This article is missing information about oral traditions (discussion at Talk:Indigenous Australians#Oral tradition). Please expand the article to include this information. Further details may exist on the talk page.(November 2024)
Indigenous Australian literature is the fiction, plays, poems, essays and other works authored by Aboriginal and Torres Strait Islander people of Australia.
While a letter written by Bennelong to Governor Arthur Phillip in 1796 is the first known work written in English by an Aboriginal person, David Unaipon was the first Aboriginal author to be published, in 1924–5. Since then, the number of published and recognised Indigenous authors has grown enormously; as of 2020[update], AustLit's BlackWords lists 23,481 works, and 6,949 authors and organisations. Nearly all are in English, as Indigenous Australians had not written their languages before the colonisation of Australia. Few works have thus far been written in Aboriginal Australian languages, but with recent efforts at language revival, this is expected to grow.
History
Whether or not Indigenous Australian message sticks constitute writing is still a matter of scholarly debate.[1] However, because message sticks are made of wood, which is extremely rarely preserved in the Australian climate, none from before colonisation have survived.[1] Thus, the first literary accounts of Aboriginal people come from the journals of early European explorers, which contain descriptions of first contact.[2]

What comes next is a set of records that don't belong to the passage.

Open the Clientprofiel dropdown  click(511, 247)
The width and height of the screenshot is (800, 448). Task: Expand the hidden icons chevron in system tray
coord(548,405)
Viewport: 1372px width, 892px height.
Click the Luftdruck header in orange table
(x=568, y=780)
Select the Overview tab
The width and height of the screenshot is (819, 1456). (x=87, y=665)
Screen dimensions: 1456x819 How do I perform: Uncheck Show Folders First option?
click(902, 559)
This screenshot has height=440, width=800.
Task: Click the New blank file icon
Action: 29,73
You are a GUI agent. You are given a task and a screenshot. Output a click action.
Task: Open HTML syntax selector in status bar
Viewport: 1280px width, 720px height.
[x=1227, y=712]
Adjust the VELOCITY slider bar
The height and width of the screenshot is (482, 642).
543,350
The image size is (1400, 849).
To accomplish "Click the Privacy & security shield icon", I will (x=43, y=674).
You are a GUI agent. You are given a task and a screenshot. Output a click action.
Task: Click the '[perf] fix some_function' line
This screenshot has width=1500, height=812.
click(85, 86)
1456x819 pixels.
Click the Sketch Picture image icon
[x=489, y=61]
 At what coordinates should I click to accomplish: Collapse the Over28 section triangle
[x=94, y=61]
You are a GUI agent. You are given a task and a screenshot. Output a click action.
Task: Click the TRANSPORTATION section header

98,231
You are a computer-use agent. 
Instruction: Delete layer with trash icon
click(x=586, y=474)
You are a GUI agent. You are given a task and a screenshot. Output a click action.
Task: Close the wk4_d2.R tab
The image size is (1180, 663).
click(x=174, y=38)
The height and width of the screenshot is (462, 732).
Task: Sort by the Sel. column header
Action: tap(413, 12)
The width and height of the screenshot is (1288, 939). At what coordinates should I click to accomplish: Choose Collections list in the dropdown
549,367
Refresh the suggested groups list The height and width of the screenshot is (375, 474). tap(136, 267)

A letter to Governor Arthur Phillip written by Bennelong in 1796 is the first known work written in English by an Aboriginal person.[3]
While his father, James Unaipon (c.1835-1907), contributed to accounts of Ngarrindjeri mythology written by the missionary George Taplin in South Australia,[4]David Unaipon (1872–1967) provided the first accounts of Aboriginal mythology written by an Aboriginal person, Legendary Tales of the Australian Aborigines (1924–5), and was the first Aboriginal author to be published.
Oodgeroo Noonuccal (1920–1993) was a famous Aboriginal poet, writer and rights activist credited with publishing the first Aboriginal book of verse: We Are Going (1964).[6]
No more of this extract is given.